#### [ACTION ITEM]
Where in the data does the word "agent" appear? Find those lines and copy them.

◆ ◆ ◆ ◆ ◆

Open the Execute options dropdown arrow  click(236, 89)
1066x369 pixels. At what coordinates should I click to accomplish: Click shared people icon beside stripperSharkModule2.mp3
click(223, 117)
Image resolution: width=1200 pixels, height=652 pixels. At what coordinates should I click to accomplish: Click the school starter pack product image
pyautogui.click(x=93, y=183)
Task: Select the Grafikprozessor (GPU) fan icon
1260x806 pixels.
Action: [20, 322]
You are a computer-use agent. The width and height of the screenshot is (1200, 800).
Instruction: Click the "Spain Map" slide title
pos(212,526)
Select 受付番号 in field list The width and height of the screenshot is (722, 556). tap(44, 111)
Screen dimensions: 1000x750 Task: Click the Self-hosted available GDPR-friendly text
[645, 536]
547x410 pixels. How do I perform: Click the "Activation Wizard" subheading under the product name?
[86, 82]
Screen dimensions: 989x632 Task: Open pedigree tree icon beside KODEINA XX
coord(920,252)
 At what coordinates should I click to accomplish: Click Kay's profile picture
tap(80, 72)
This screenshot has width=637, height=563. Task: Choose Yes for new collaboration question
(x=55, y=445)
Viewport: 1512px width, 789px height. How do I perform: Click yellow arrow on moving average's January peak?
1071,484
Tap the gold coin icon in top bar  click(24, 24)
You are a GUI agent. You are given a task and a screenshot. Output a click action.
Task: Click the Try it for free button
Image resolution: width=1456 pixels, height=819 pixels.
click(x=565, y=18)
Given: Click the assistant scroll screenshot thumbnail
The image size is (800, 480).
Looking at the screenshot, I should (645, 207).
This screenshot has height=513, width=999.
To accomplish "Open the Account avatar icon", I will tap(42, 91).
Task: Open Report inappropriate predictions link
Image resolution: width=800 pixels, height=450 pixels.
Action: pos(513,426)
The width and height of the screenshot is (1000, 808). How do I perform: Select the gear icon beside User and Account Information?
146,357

◆ ◆ ◆ ◆ ◆

#### [RESULT FOR THIS EXERCISE]
You are a computer-use agent. The width and height of the screenshot is (1200, 800).
You are a GUI agent. You are given a task and a screenshot. Output a click action.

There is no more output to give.